*Provided information:*
<<<<

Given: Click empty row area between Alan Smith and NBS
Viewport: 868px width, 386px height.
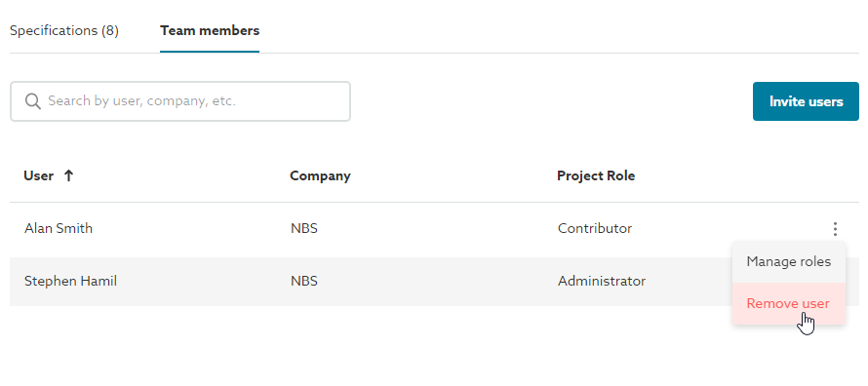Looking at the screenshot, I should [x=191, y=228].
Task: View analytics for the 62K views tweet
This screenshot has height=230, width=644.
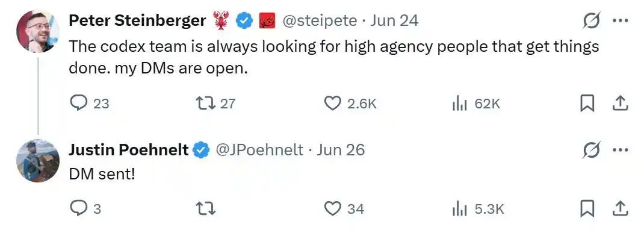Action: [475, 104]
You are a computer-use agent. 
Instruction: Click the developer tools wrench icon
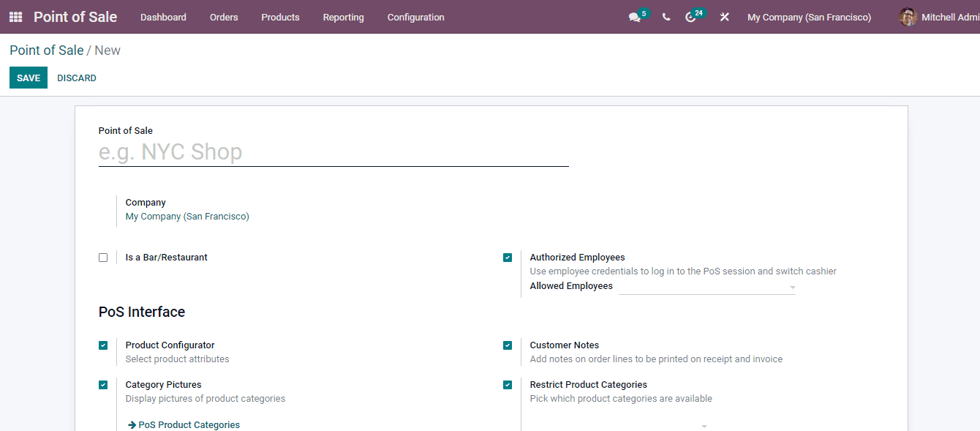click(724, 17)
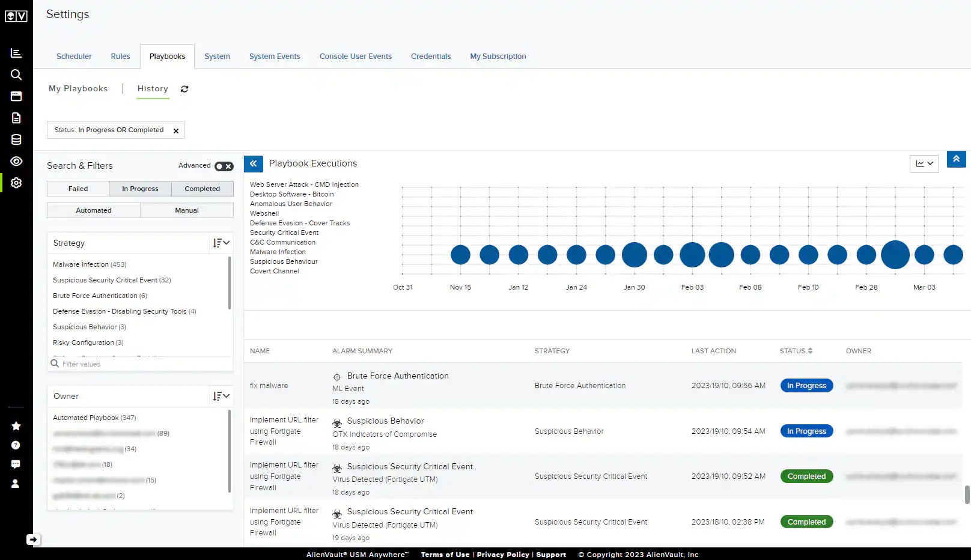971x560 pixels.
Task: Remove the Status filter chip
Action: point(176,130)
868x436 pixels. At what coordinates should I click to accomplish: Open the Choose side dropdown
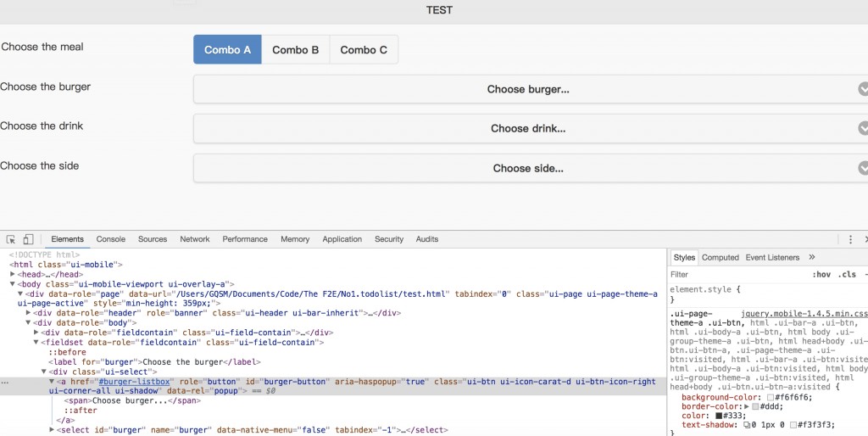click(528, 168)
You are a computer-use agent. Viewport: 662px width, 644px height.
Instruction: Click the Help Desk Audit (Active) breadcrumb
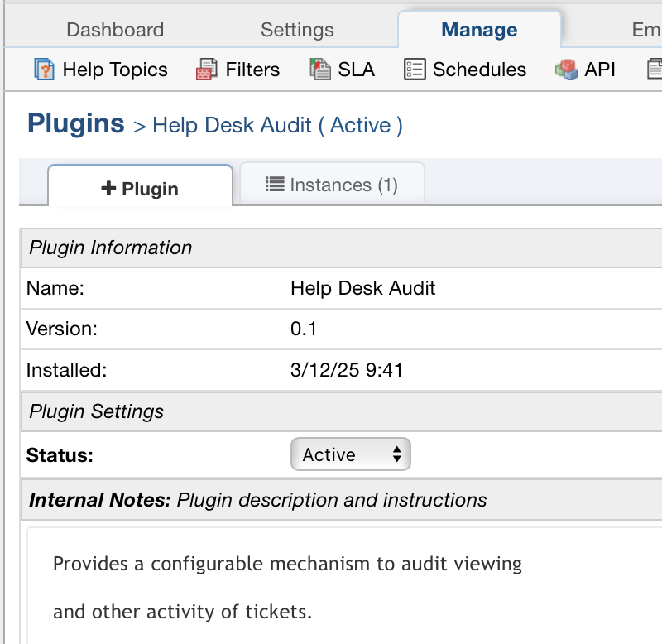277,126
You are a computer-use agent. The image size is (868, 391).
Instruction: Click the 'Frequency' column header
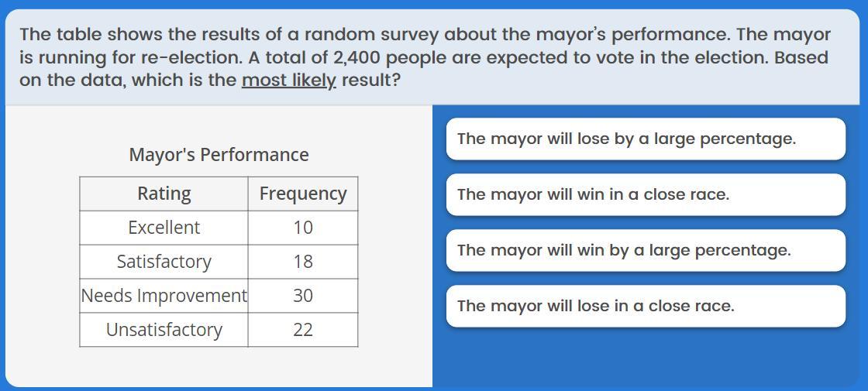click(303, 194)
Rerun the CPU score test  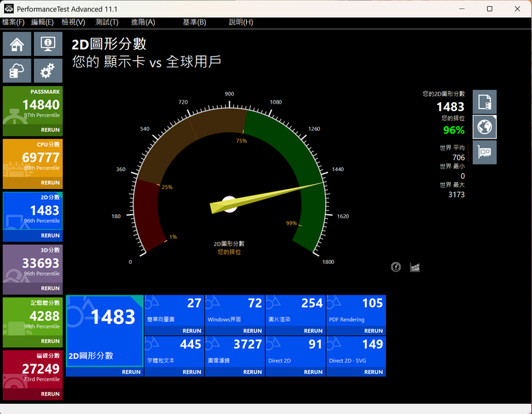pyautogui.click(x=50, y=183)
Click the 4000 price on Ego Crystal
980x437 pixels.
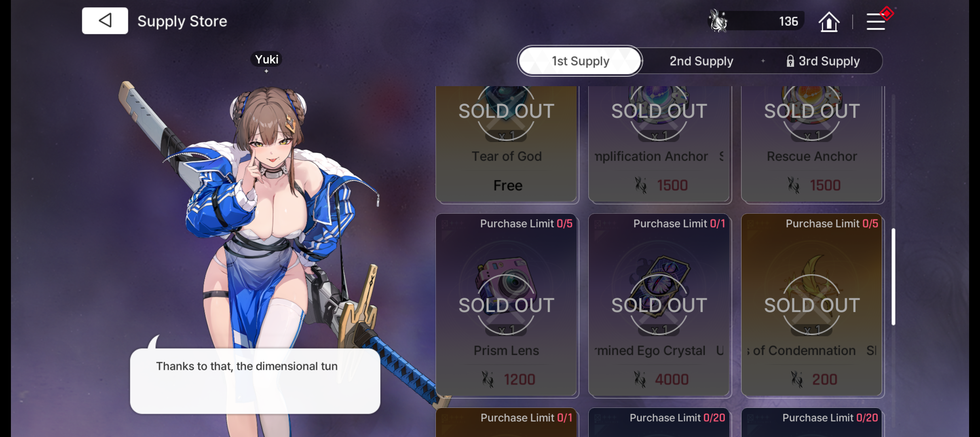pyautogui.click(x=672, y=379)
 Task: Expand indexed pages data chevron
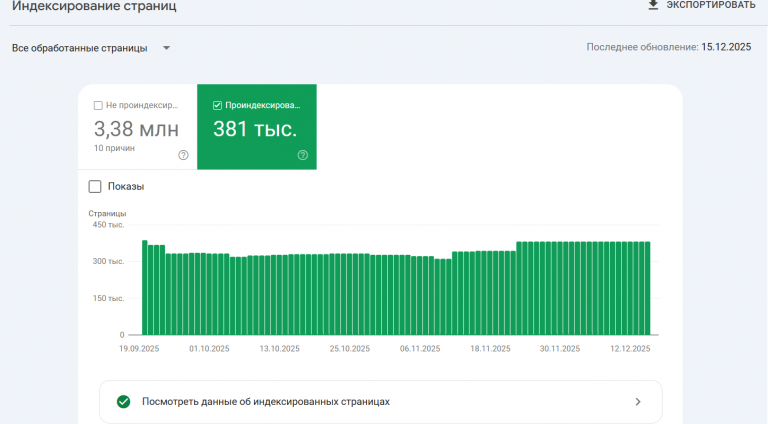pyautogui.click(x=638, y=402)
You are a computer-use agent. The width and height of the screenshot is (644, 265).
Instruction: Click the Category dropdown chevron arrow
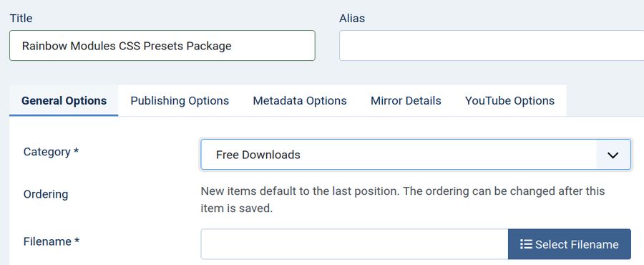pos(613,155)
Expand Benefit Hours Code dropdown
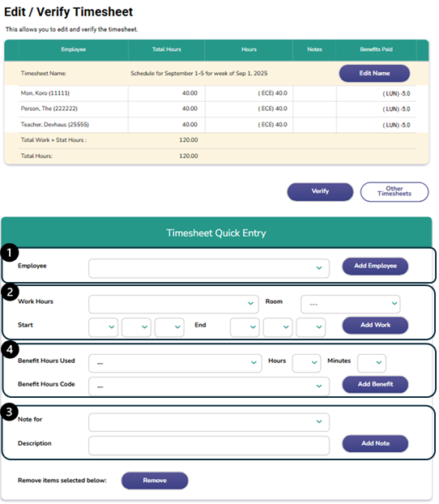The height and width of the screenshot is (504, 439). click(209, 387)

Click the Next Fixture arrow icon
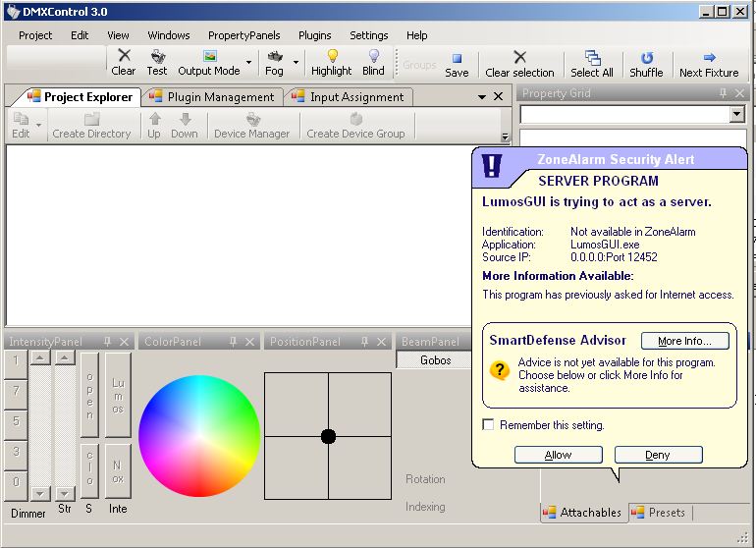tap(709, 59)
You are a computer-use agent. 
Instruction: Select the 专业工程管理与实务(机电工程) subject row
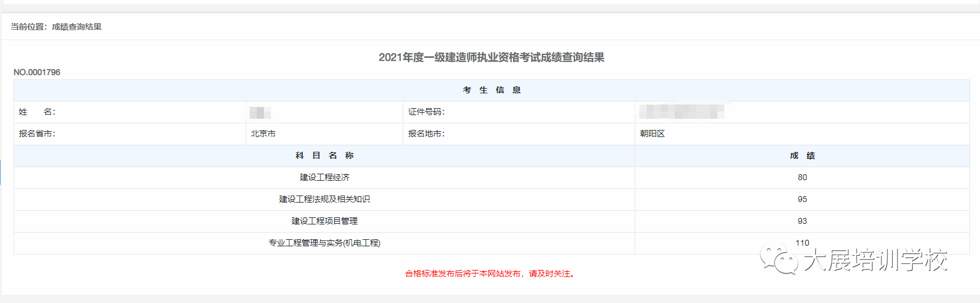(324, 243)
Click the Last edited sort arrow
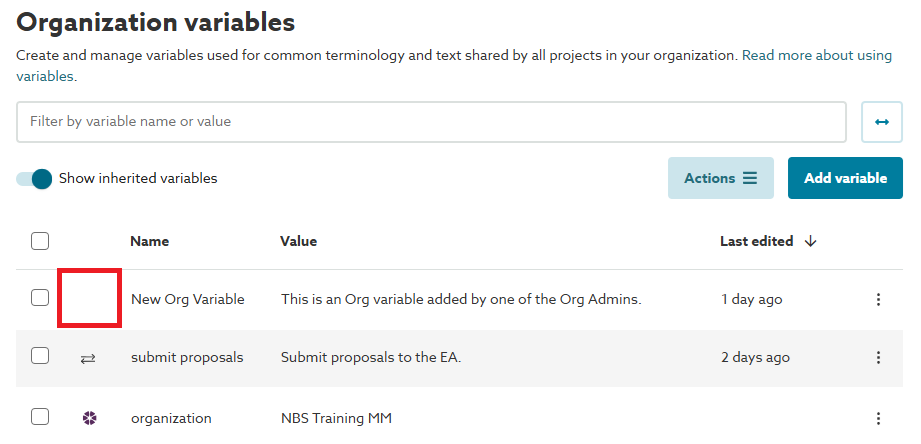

>>>>

*Exercise directions:* Gather every line from the listing above in which the word "agent" appears.

*Task solution:*
You are a computer-use agent. 
You are a computer-use agent. Viewport: 662px width, 644px height.
You are a computer-use agent. The image size is (868, 391).
You are a computer-use agent. The width and height of the screenshot is (644, 265).
You are a computer-use agent. 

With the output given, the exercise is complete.